───── Trecho do documento ─────

O Comitê Internacional da Cruz Vermelha (CICV) revelou nesta quinta-feira que mais de 700 pessoas morreram na síria desde dezembro do ano passado, quando um levante derrubou o ditador Bashar al-Assad, vítimas de minas terrestres e explosivos. Segundo a organização, um número relacionado ao retorno de milhares de refugiados a seus lares após o fim do regime, mas também à tensa situação de segurança no país.
Em comunicado, Stephan Sakalian, chefe da delegação da Cruz Vermelha na Síria, cita que entre o dia 8 de dezembro de 2024, quando Assad viu o regime de cinco décadas ruir após um levante liderado por grupos armados de oposição, e o dia 25 de março, 748 pessoas morreram vítimas de explosivos — 500 mortes ocorreram apenas em 2025.
“Minas terrestres e artefatos explosivos tiraram a vida de crianças enquanto brincavam em Daraa e Hama, mulheres ficaram feridas enquanto coletavam lenha ou sucata em Deir-ez Zor e Idlib, fazendeiros ficaram mutilados enquanto trabalhavam em seus campos em Douma”, escreveu Sakalian.
No ano passado, foram registradas 912 mortes entre janeiro e o início de dezembro.

───── Dados fornecidos ─────

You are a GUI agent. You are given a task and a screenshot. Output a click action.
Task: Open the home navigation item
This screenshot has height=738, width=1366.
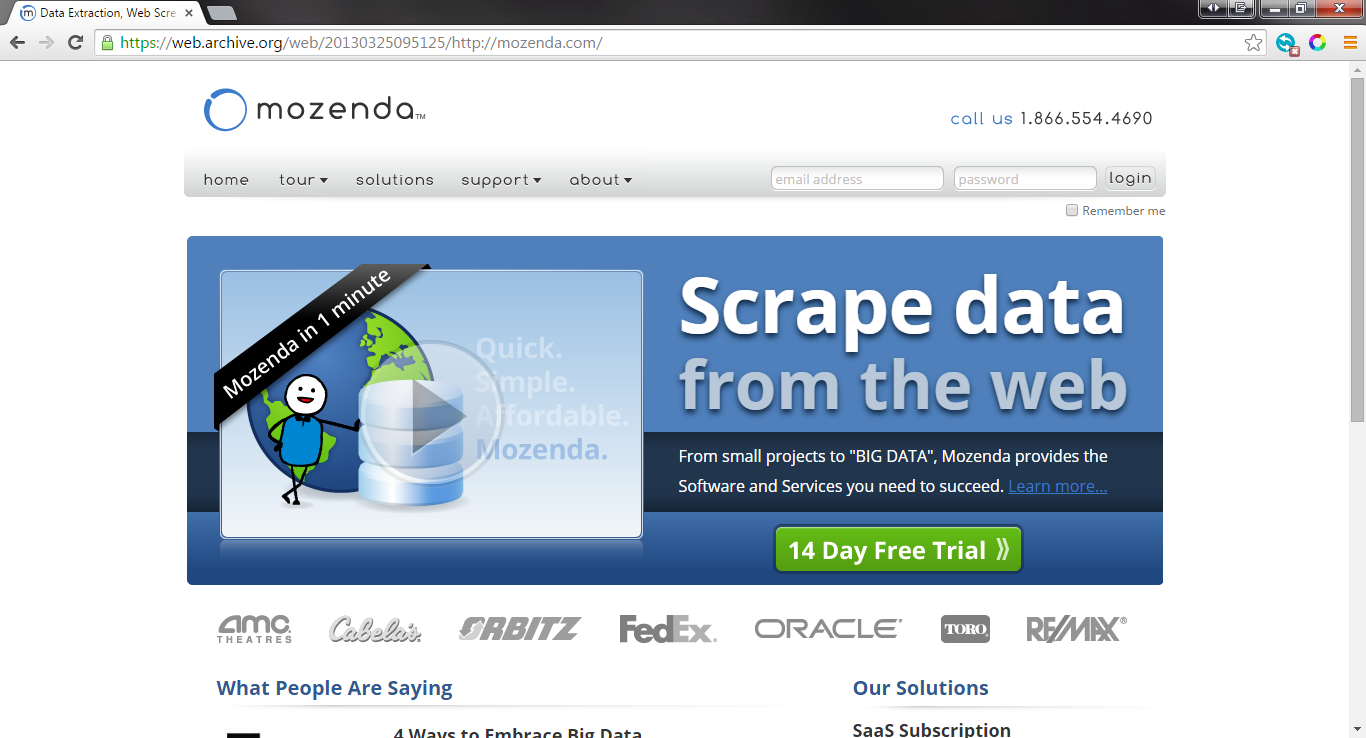(226, 180)
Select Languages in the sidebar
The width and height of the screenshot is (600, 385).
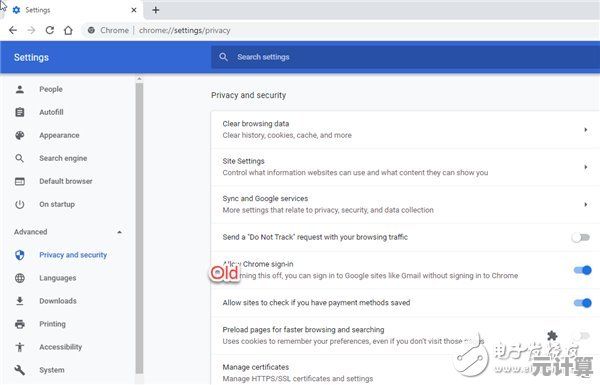click(x=57, y=278)
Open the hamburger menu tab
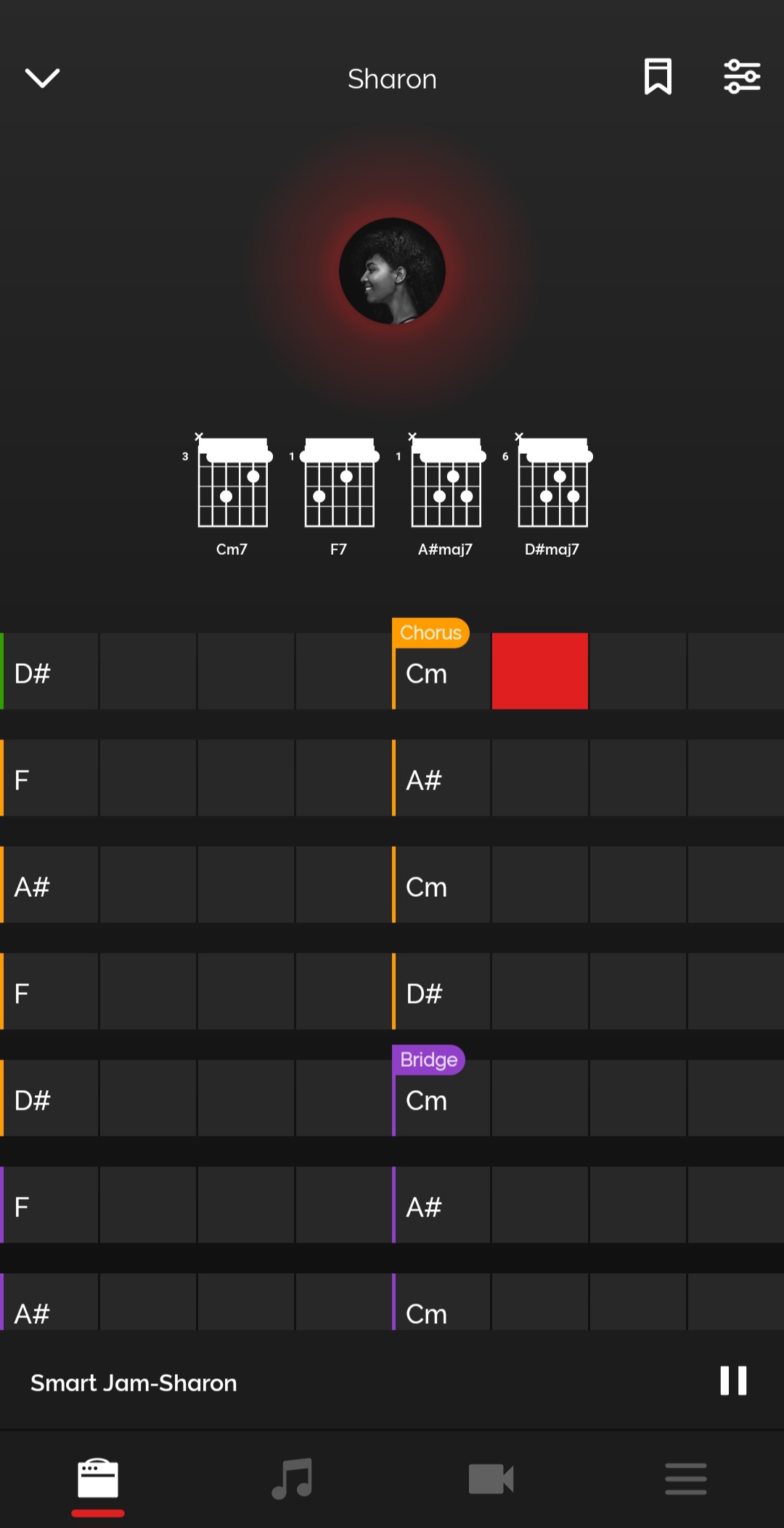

─────

**Atividades propostas**
1. Transcreva o trecho da notícia sobre as minas terrestres na Síria entre "O Comitê Internacional" e "apenas em 2025.", inclusive.
2. Segundo a notícia sobre as minas terrestres na Síria, quantas pessoas morreram vítimas de explosivos entre 8 de dezembro de 2024 e 25 de março?
3. Dê continuidade à notícia sobre as minas terrestres na Síria a partir do ponto em que ela termina.

**Resultados das atividades**
1.
O Comitê Internacional da Cruz Vermelha (CICV) revelou nesta quinta-feira que mais de 700 pessoas morreram na síria desde dezembro do ano passado, quando um levante derrubou o ditador Bashar al-Assad, vítimas de minas terrestres e explosivos. Segundo a organização, um número relacionado ao retorno de milhares de refugiados a seus lares após o fim do regime, mas também à tensa situação de segurança no país.
Em comunicado, Stephan Sakalian, chefe da delegação da Cruz Vermelha na Síria, cita que entre o dia 8 de dezembro de 2024, quando Assad viu o regime de cinco décadas ruir após um levante liderado por grupos armados de oposição, e o dia 25 de março, 748 pessoas morreram vítimas de explosivos — 500 mortes ocorreram apenas em 2025.

2. 748 pessoas.

3.
Para a Cruz Vermelha, o aumento no número de vítimas está diretamente relacionado à queda de Assad no ano passado, ocorrida após uma rápida insurreição armada, e também aos recentes confrontos entre as forças pró-governo e grupos leais ao antigo regime.
No mês passado, o Observatório Sírio dos Direitos Humanos apontou que mais de 1,5 mil pessoas morreram em uma operação de Damasco na região de Latakia, lar da minoria alauita e bastião político de Assad. Segundo organizações de defesa dos direitos humanos, houve um massacre deliberado de civis, que deve ser investigado como “crime de guerra”.
Além da instabilidade pós-Assad, a Síria ainda enfrenta o legado mortal de quase 14 anos de guerra civil, e também os efeitos colaterais do conflito indireto entre Irã e Israel — os bombardeios israelenses foram uma constante nos últimos anos, especialmente após o início da guerra na Faixa de Gaza contra o grupo terrorista Hamas, em outubro de 2023. Os ataques aéreos e incirsões terrestres continuaram após a queda de Assad, e o novo regime sírio acusa os israelenses de tentarem “desestabilizar” o país.
“Veículos militares abandonados, potencialmente carregados com munição ou explosivos, e estoques de armas negligenciados aumentaram a exposição civil. Enquanto isso, ataques militares em todo o país em locais de armazenamento de armas e munições espalharam ainda mais munições explosivas mortais, colocando mais comunidades em risco”, afirma Sakalian.
O retorno de civis após a queda do regime — segundo a ONU, 750 mil refugiados internos e externos retornaram às suas casas desde o fim do ano passado — também os colocou em situação de perigo: algumas das áreas abandonadas há anos escondem uma quantidade considerável de minas terrestres, munições não detonadas e outros perigos.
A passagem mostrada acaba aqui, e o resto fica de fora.